À l’heure où la grande distribution a du plomb dans l’aile, Otera avance à contre-courant avec son modèle basé sur la proximité. L’enseigne de supermarchés spécialisés dans les produits frais en circuit court, créée en 2006 à Villeneuve-d’Ascq, sort renforcée de l'inflation importante de ces dernières années, avec une fréquentation en forte hausse sur ses 12 magasins.
Changer de statut dans l'esprit des clients
"Grâce au travail au quotidien avec nos producteurs et des efforts sur nos marges, nous avons pu garder des prix très stables, avec une qualité de produits inchangée et une offre repensée. Cela nous a clairement permis de changer de statut dans l’esprit des consommateurs : nous sommes passés du magasin où on va de temps en temps se faire plaisir, au magasin du quotidien. Nos clients venaient 7 fois par an en moyenne il y a trois ans, ils sont venus 11 fois en 2024. C’est une belle victoire pour nous", se félicite Loïs Liotard, qui a repris une partie du capital d’Otera il y a quatre ans. La majorité du capital reste entre les mains du créateur de l’enseigne Matthieu Leclercq, fils du fondateur de Decathlon et ancien dirigeant du groupe entre 2012 et 2018.

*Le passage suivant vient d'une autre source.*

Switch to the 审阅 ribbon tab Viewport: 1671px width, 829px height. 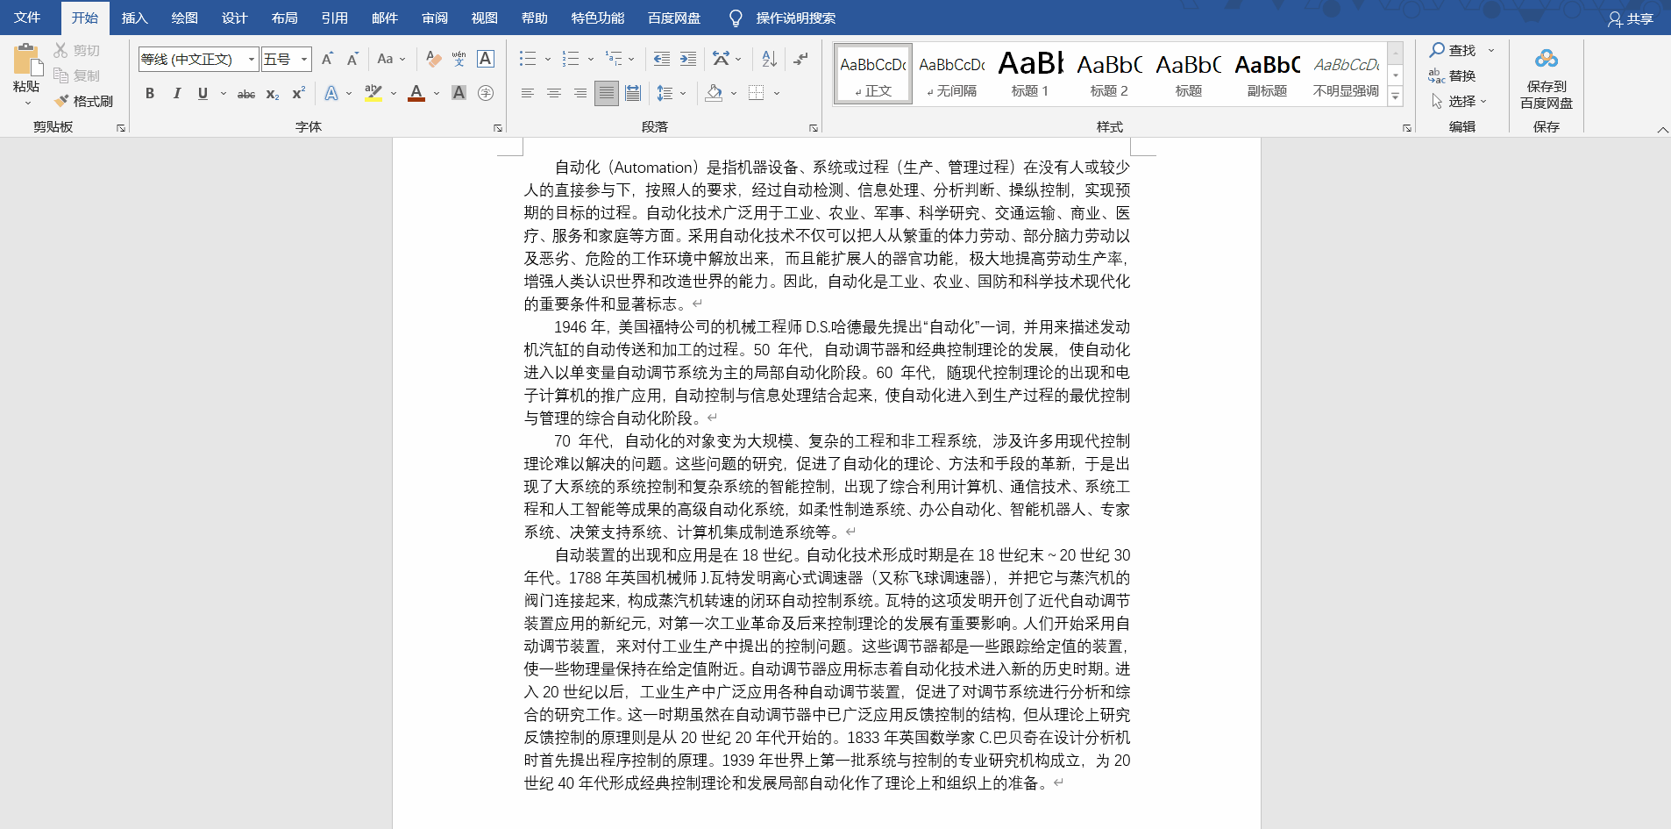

Résultat, Otera affiche 14 % de croissance à périmètre comparable en 2024, une hausse "basée sur les volumes et pas les prix", pointe Loïs Liotard ; l’enseigne, qui réalisait 51 millions d’euros de chiffre d’affaires en 2021, se prépare à atterrir à 100 millions d’euros cette année, avec 300 salariés.
10 magasins par an
Ce parcours n’aura pas été un long fleuve tranquille pour l’entreprise, qui a déjà connu, par le passé, des phases de croissance puis des revers. La dernière période d’expansion a mené l’enseigne à détenir 8 magasins en 2019, retombés à 5 en 2021. Otera, qui en compte 12 aujourd’hui, en a ouvert entre deux et trois par an ces dernières années. Et compte bien atteindre rapidement un rythme de 10 ouvertures par an, chaque magasin représentant un million d’euros d’investissement, et 13 emplois. "On en est hyper loin", reconnaît Lois Liotard. "Mais chacun de nos échecs nous a appris énormément sur la stratégie à tenir, ce qui fonctionne ou pas pour nous."
Se concentrer sur quatre zones
Forte de ces enseignements, la chaîne réfléchit désormais davantage par zones géographiques, pour implanter plusieurs magasins par métropole. "En dehors des Hauts-de-France où nous sommes bien connus, il nous faut du temps pour installer un magasin et faire découvrir notre offre. Nous voulons donc capitaliser sur notre notoriété, là où nous sommes déjà présents. C’est pour cela que nous sommes en train d’ouvrir un deuxième magasin près de Bordeaux, à Sainte-Eulalie, ainsi qu’à Annecy. Nous avons aujourd’hui quatre points d’ancrage : les Hauts-de-France, le Bordelais, la Savoie et Haute-Savoie, et le Finistère, avec un magasin à Brest qui marche très bien. C’est autour de ces quatre points que nous allons consolider notre réseau. Nous avons également un magasin à Nice, qui prend un peu plus de temps à décoller, nous allons donc attendre encore avant d’envisager d’autres ouvertures dans cette zone", détaille le dirigeant.
Misant sur la transparence, Otera, qui s’appuie sur 600 agriculteurs partenaires pour achalander les magasins près de chez eux, leur reverse en moyenne 60 % du prix de vente de leurs produits. La chaîne est en permanence en train de recruter de nouveaux producteurs, pour accompagner l’expansion de son réseau.